Quote From: debruff I relinguished my son in 1975.We met in Oct.2000.He said at the time he felt a bond between the 2 of us,but he wasn't sure what he wanted yet.We did meet afew times for about ayear,He met my parents one of my brothers &family.Shortly after that my son broke up with his girlfriend & he seems to have broken contact with me.I continue to send emails,letters through the postalservice,even called him leaving messages on answering machine.None of which he answers.I've even asked if I said or done anything to stop him from responding back.I told him if I did or said anything wrong ,to forgive me.Still no response.At one time when he was still talking to me he said he gets busy & can't aswer every email.That's understandable,cause I get busy also.But during 3years of me sending emails,letters etc,he could find a minute or two to respond.

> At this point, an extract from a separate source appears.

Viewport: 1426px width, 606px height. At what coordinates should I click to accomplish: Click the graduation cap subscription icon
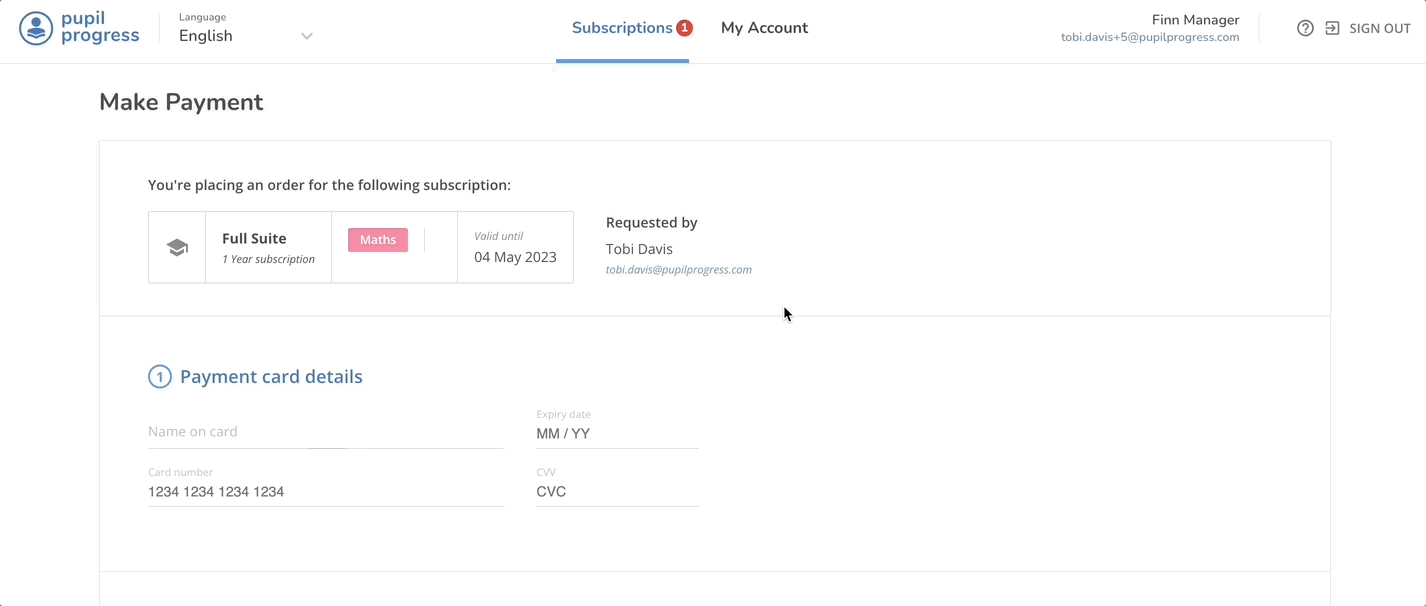tap(177, 248)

I'm wondering if any of you who have contact with the child you placed,if youhave run into this.I don't know if I should stop emailing ,writing letters or calling him,but if he doesn't respond I don't know what to do.

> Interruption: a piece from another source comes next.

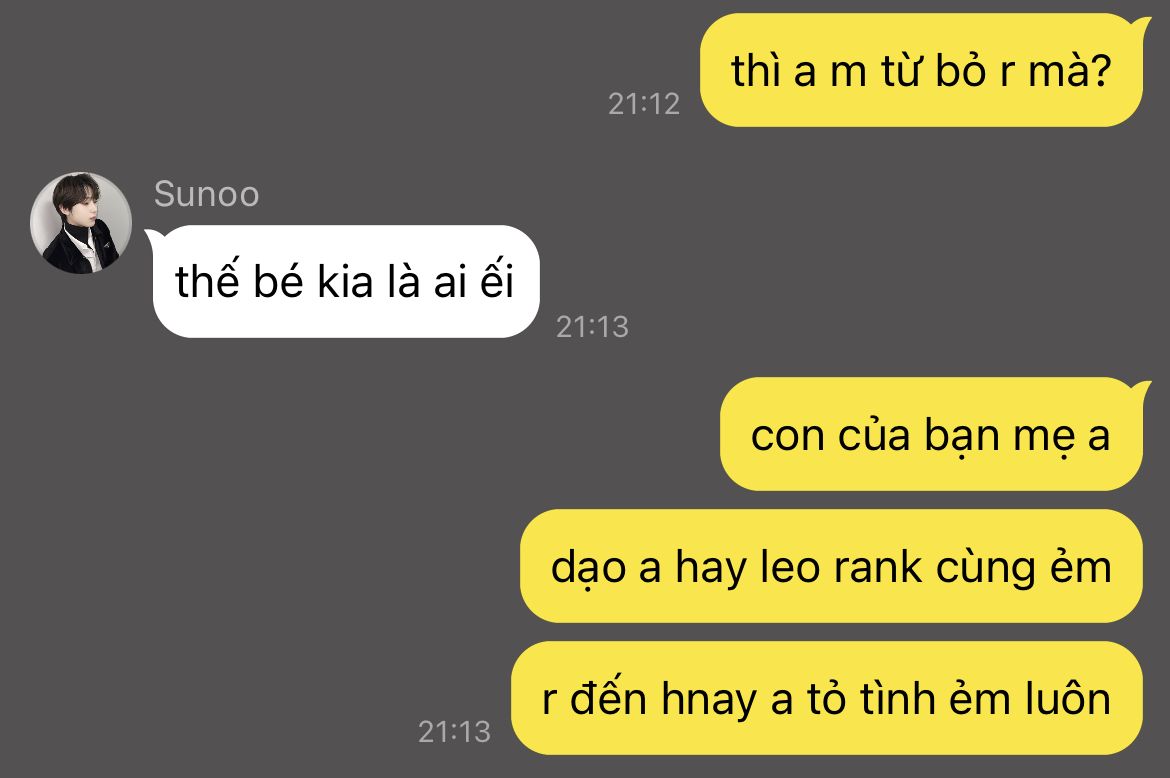Click the 21:13 timestamp beside Sunoo's message
Screen dimensions: 1170x778
click(x=592, y=327)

His birthfathers family wants to meet him,I even asked him to set some time up to meet them,but he doesn't respond.
I'm lost.I don't want to give up on him,but I feel I may not have a choice.
Debbie
I was adopted at birth and finally, at age 50, found my birth family. I travelled to Michigan to meet them. Only my younger brother welcomed me. None of my other siblings, aunts, uncles or even my birth mother wanted to have anything to do with me. It hurt. My brother died a year after I met him at the age of 40 from a massive heart attack. It runs in my family. I needed to know that, but my adoptive family was always more important to me. I love my cousins, my aunts and uncles and they love me, even though I'm adopted. It never mattered to them.
Your son is using "busy" as an excuse. He really doesn't want to correspond with you right now. He's probably like me with a family who loves and accepts him, and he doesn't want to hurt them. You need to understand that your son is probably confused, worried about hurting the only family he has known. Your son has a loyalty to his adoptive family. They raised him, they educated him, they loved him. He probably even has siblings he loves. He's all they've ever known. Don't feel hurt. Don't feel abandoned. Like you, he loves his family. I'm sure you love yours, and even though you think of him as your family, he's really not. He's just doing what he thinks is the right thing, and that is not hurting his adoptive family.

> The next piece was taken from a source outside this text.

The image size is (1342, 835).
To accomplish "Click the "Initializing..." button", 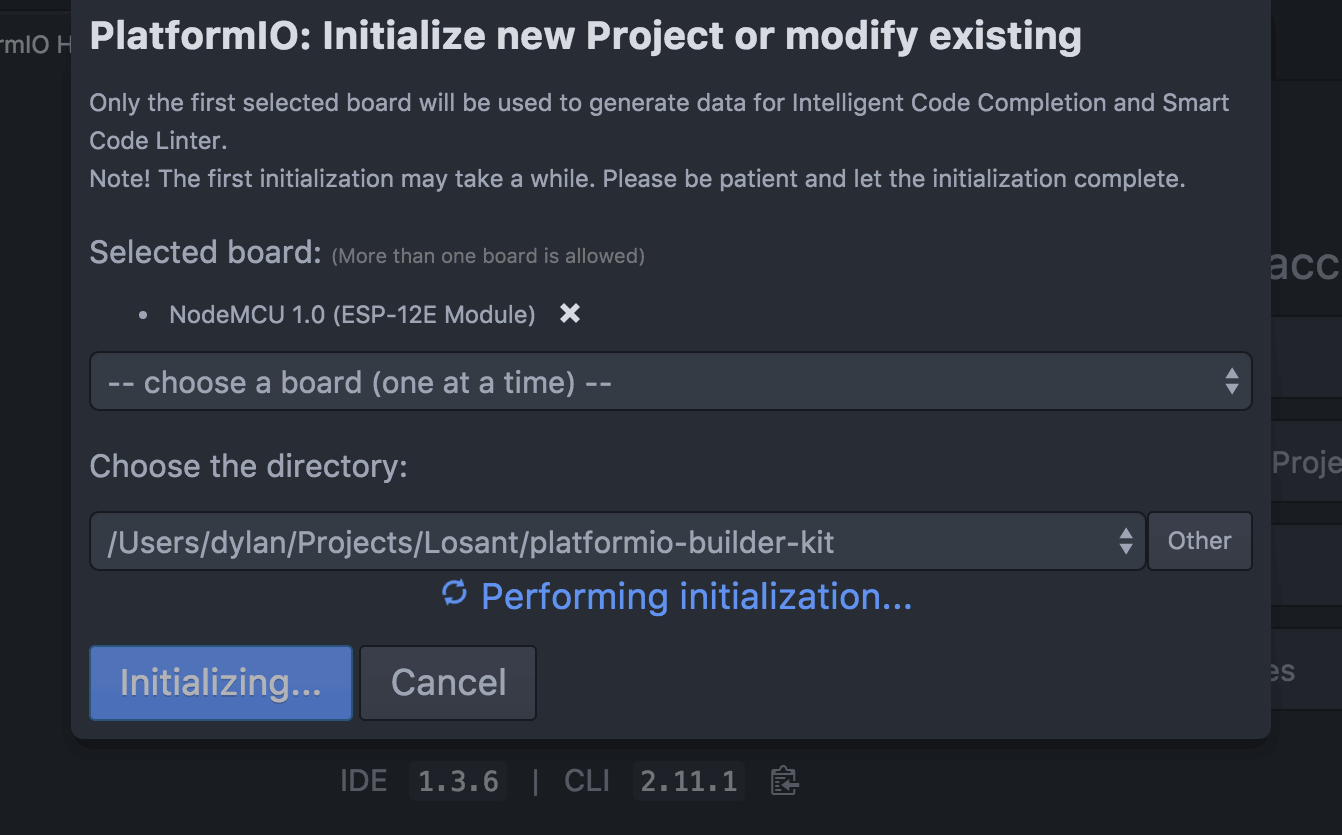I will (x=220, y=682).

I know you want to know him. After all, you gave birth to him. But, that's not what matters to him. What matters to him is the love he's received from his adoptive family. Try to understand that he's probably torn between you and his mom--the one that loved and raised him. Give him time. Boys are different from girls. They accept what they have and don't question much about where they came from. In all likelihood, he's very happy with what he has and isn't comfortable about knowing his birth mother. The reason I know this, is that I have two adopted sons, and neither one thinks about his birth family. It's just not important to them. It's a gender thing.
I know it hurts, but let him go. He'll appreciate you for that.